We've had a LHD old Hymer for four years now, at first I was a bit concerned that there might be problems. Actually, I think it's an advantage. 
You mainly need RHD when overtaking, so that you can see round the vehicle in front. Our Hymer is so slow that we hardly ever overtake anyway, but in any case you're so high up that you can see over most cars.
But the good thing is in dealing with the width of an A-class. I like being able to see exactly how close I am to the ditch, so that the minor stress of an oncoming vehicle in a narrow country road is lessened. A quick glance over to the offside mirror shows me whether I'm inside the white lines in the middle of the road.
Don't let the LHD put you off - if the van is right for you, then go for it. 

M


----------



## Razzo (May 1, 2005)

I have a RH drive Hymer but do most k's, sorry miles in Europe, but like Marco_b, I find I watch the white line on the right side of the road and not worry too much about the centre. ( I do check with the wing mirror on the centre white line. But you do need a co -pilot for those intersections at 45 degrees and for overtaking. I would choose layout over LH or RH.

Brian


----------



## Mrplodd (Mar 4, 2008)

If most of your mileage will be in the UK then I would strongly suggest that you get a quote for a LHD vehicle. Most, if not all insurers WILL charge more for LHD.


----------



## DTPCHEMICALS (Jul 24, 2006)

just use your mirrors more than you may do normally.
Something a lot of drivers do not do anyway.
I am quite comfortable driving RHD abroad.
Towed caravans and MH for over 20 years. LHD or RHD would not worry me. Practice and awareness.
Dave p


----------



## marco_b (Jul 18, 2008)

I haven't found insurance to be more expensive, in fact I don't think my current insurer even asked. 
Breakdown insurance, now that's a different story, especially on an old van in Europe. The break point seems to be at about 17 years old. Last time I tried, the best quote was £400 for two weeks. I didn't bother. Not that that has anything to do with LHD or RHD...


----------



## hommes (Sep 9, 2006)

I have had a LHD for 5 years and mostly it's been fine. I have fitted a right side/back facing camera to help me at junctions. The passenger probably gets the worst of it as they are closer to on coming lorries etc. 
No insurance or breakdown issues with Safeguard.


----------



## TJ101 (Oct 12, 2008)

alecturn1 said:


> But i was just thinking if the layout was right should i let the fact that it is LHD influence the decision.
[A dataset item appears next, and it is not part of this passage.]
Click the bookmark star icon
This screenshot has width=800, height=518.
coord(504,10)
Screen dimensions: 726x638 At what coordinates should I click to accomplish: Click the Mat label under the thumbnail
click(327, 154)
NO,, I have no problem if left or right hand drive,,

Current MH is LHD, 6 tones and 8.5 meters. plus a trailer most of the time

If on my own in this country, its the left hand 35-60 degrees junctions that the only small issue, but a extra mirror on top of the existing one, set correctly, has sorted that

Just had 3 weeks in Scotland and the Lakes, and as what has already been posted, sometimes its easier to position the HM on narrow lanes etc


----------



## bigtree (Feb 3, 2007)

Quite happy with my LHD,considering most of my driving was on the continent it suited me although I have driven RHD for the last 12 years abroad.This year being on my own for half of the time it was ideal when coming to tolls or paying for fuel.


----------



## Flossydrop (Sep 20, 2010)

We have a LHD Hymer B544 and we would totally mirror Marco_b's opinions. We bought Hatty with trepidation only for the LHD aspect but it has actually been an advantage. Enjoy !


----------



## Voxdicentis (Apr 1, 2008)

One thing no one has mentioned is that on LHD vehicles the habitation layout is reversed to that of RHD vehicles - only an issue when on a site next to a RHD mh, or UK caravan when you may find your doors face each other; slight privacy issue. 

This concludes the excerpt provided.